– Кстати, я хочу вас предупредить, – сказал старичок. – Насчет вашей подруги… Она не должна вас посещать здесь. Я понимаю – вы молоды, я сам был молод, я бы, пожалуй, смотрел на это сквозь пальцы, с удовольствием… Но моя супруга, – она сейчас временно в отъезде, – моя супруга не разрешает таких посещений.
Франц, побагровев, закивал. То, что хозяин принял Марту за его возлюбленную, и поразило его, и польстило ему чрезвычайно. При этом он с легким волнением почувствовал, что теперь Марта и дама в вагоне слились в один образ. Он представил себе ее запах, ее теплые на вид губы, нежные поперечные бороздки на горле; но сразу остановил в себе привычный наплыв вожделения. «Она совершенно недоступна, – подумал он спокойно. – Недоступна и холодна. Она живет в другом мире с богатейшим, еще сочным мужем. Воображаю, как погнала бы в три шеи, если б я стал предприимчив. И сразу – разбитая карьера…» С другой же стороны, он подумал, что какую-нибудь подругу он все-таки непременно заведет – тоже крупную и темноволосую, – и в предвидении этого решил принять некоторые меры. Утром, когда старичок принес ему кофе, Франц кашлянул и сказал:
– Послушайте, – а если б я вам немножко приплатил, вы бы… я бы… ну, словом, – можно было бы мне принимать кого хочу?
– Это еще вопрос, – сказал старичок.
– Несколько лишних марок, – сказал Франц.
– Я понимаю, – сказал старичок.
– Еще пять марок в месяц, – сказал Франц.
– Ладно, – кивнул старичок – и тут-то добавил наставительно и лукаво: – Смотрите, не опоздайте на службу.
Так сразу пропал даром весь труд Марты, не стоило ей так торговаться. Но Франц, решив приплачивать тайно, из собственных денег, отлично почувствовал, что поступил опрометчиво. Деньги таяли, а Драйер все не звонил.

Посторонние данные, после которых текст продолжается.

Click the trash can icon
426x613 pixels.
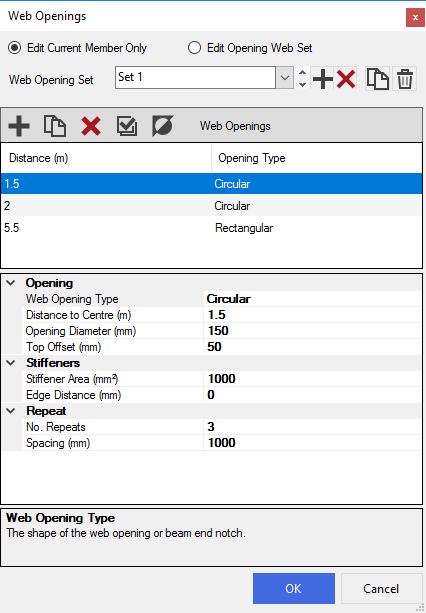pos(405,79)
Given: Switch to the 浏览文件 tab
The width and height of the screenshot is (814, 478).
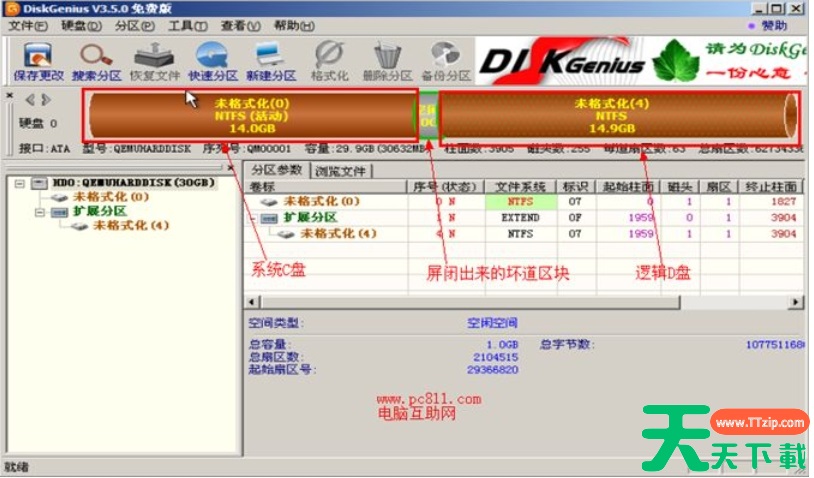Looking at the screenshot, I should coord(341,170).
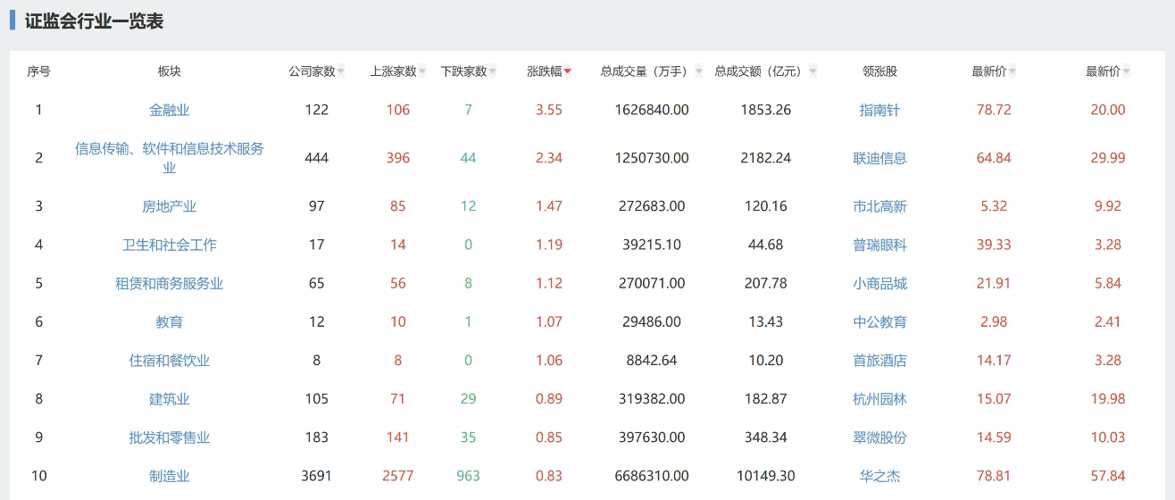Screen dimensions: 1175x500
Task: Click sort arrow beside 公司家数 header
Action: [341, 72]
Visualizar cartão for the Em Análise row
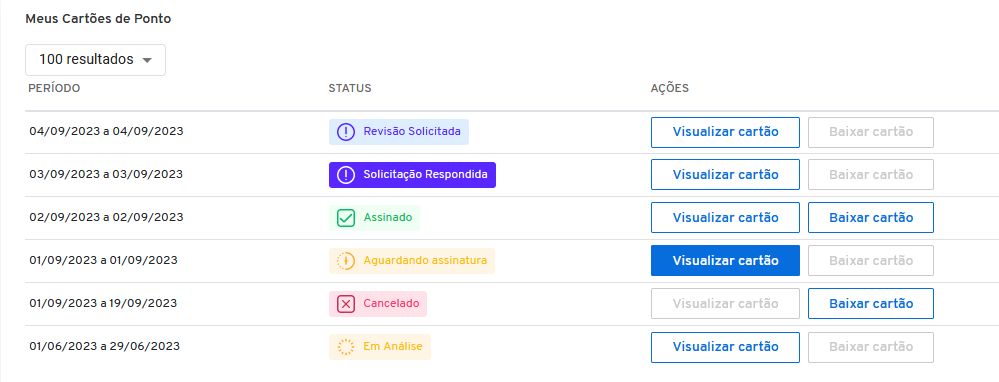 click(x=725, y=347)
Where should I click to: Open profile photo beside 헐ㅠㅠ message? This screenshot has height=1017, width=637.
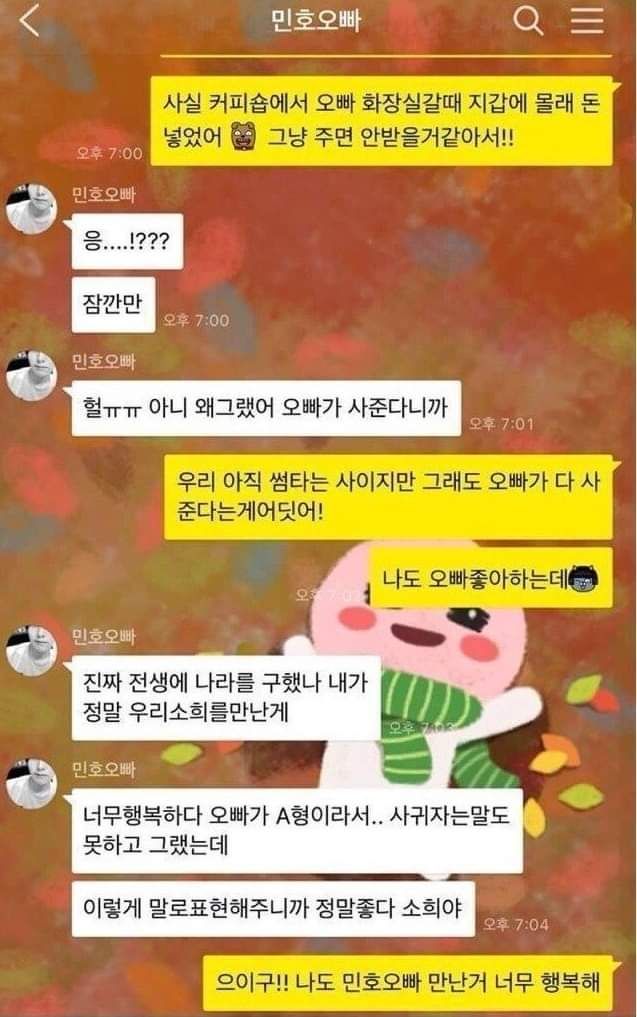pos(31,376)

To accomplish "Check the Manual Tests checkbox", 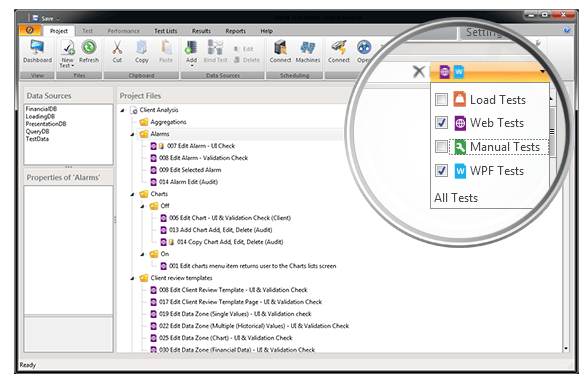I will (x=441, y=147).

В продолжение четырех дней он с отвращением, ровно в восемь, уходил из дому и в тумане усталости возвращался после семи. Пресловутый проспект и улицы, его пересекавшие, вконец ему опротивели. Матери он послал открытку с видом этого проспекта, написал, что здоров, что Драйер добрейший человек: незачем было пугать старушку. И только в пятницу вечером, часов в одиннадцать, когда Франц уже лежал в постели и говорил себе, в паническом трепете, что все его забыли, что он совершенно один в чужом городе, – и с каким-то злорадством думал: «Нет, дудки! Завтра скажусь больным, проваляюсь весь день, а вечерком махну в какие-нибудь злачные места», – в это мгновение постучался старичок и сонным голосом позвал его к телефону.
Франц, страшно спеша и волнуясь, натянул на ночную рубашку штаны, кинулся босиком в коридор, зацепился болтавшимися подтяжками о ручку двери, рванулся, резина больно хлопнула по уху, – замелькали темные стены коридора, какой-то сундук успел мимолетом хватить его по колену, и наконец райским блеском заиграло на стене телефонное сооружение. Оттого ли, что Франц к телефонам не привык, оттого ли, что он так был взволнован, так запыхался, – но сначала никак ему не удавалось разобрать голос, лающий ему в ухо. «Сию минуту приходи ко мне на дом, – наконец ясно сказал голос. – Слышишь? Пожалуйста, поторопись. Я тебя жду…» – «Ах, здравствуйте, здравствуйте…» – залепетал Франц, но телефон уже был пуст. С размаху повесив трубку, Драйер опять облокотился на стол и продолжал торопливо вписывать в большую карманную книжку все, что ему нужно завтра сделать. Потом он взглянул на часы, соображая, что сейчас жена должна вернуться из кинематографа. Проворной ладонью он потер себе лоб и, хитро улыбнувшись, достал из ящика связку ключей и трубовидный электрический фонарик с выпуклым глазом. Был он еще в пальто – только что приехал домой – и прямо так, в пальто, прошагал в кабинет, как он всегда это делал, когда спешил что-нибудь записать, куда-нибудь позвонить. Теперь он шумно отодвинул стул и, снимая на ходу мохнатое, широкое, желтое свое пальто, прошел в переднюю, где его и повесил. Затем опустил в огромный карман уже успокоившегося пальто ключи и фонарик. Том, лежавший у двери, встал, потерся нежной головой о его ногу и улегся опять. Драйер звонко заперся в уборной, где на беленой стене дремали маленькие, состарившиеся комары, и через минуту, уже домашней, неторопливой походкой, прошел обратно в кабинет, а оттуда в столовую.